以前から気になっていた、池袋西口から歩いて一分ほどの店。看板に「池袋漁港居酒屋とあるように、海鮮が中心の居酒屋だ。

表の黒板が、食欲をそそる。メバル煮つけ、シメサバ、あなごの串揚げ、地ハマグリ焼きなど、読みやすい字でずらりとお勧めが書かれている。レギュラーメニューも張り出してあるから、安心して中に入ることができる。地下へ通じる階段を降りると、而今や雨後の月、田酒などの瓶がずらり。中に入ると、ビルの地下というよりは古い一軒家の居酒屋のような雰囲気だ。初めての店だから、とりあえずは刺身の三点盛り(九〇〇円)、そしてあなごの串揚げ(四八〇円)を注文。
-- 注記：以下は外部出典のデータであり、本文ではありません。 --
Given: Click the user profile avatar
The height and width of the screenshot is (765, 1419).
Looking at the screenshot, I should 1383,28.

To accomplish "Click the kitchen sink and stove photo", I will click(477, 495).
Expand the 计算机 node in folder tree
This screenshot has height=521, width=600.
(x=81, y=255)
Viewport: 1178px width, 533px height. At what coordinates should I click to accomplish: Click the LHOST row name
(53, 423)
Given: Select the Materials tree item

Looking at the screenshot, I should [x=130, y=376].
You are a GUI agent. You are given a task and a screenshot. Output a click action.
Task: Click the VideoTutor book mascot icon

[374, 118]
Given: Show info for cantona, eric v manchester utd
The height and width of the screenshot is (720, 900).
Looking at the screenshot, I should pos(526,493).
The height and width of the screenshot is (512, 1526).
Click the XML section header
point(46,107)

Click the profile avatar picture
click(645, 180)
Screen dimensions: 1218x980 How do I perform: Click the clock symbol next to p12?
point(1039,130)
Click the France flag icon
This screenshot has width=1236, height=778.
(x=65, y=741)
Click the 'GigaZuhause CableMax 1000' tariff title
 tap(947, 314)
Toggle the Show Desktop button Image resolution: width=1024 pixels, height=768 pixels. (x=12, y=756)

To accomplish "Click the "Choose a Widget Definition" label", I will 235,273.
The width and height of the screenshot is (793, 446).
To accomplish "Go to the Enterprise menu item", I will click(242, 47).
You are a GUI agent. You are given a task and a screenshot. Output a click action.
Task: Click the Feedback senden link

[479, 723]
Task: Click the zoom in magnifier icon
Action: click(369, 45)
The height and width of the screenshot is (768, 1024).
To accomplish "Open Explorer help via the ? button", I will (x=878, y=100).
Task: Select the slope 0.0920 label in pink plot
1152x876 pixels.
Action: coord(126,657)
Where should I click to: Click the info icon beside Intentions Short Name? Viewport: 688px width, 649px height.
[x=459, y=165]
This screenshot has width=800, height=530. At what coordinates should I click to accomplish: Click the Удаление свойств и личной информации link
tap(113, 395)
刺身は、鰹、カンパチトロサーモンが盛られてきた。いずれも、分厚く切られている。鰹などは身自体が大きく、店では手に入らない上物のようだ。あなごは予想以上に身が厚く、これで四八〇円は安い。日本酒メニューには田酒八海山鳳凰美田而今鍋島などが並び、さらに黒板にもその日のお勧めが。値段は、グラスで五七〇円から九二〇円まで。一合だと一七五〇円まで。而今鍋島をいつでも飲めるというのは、ファンに喜ばれるだろう。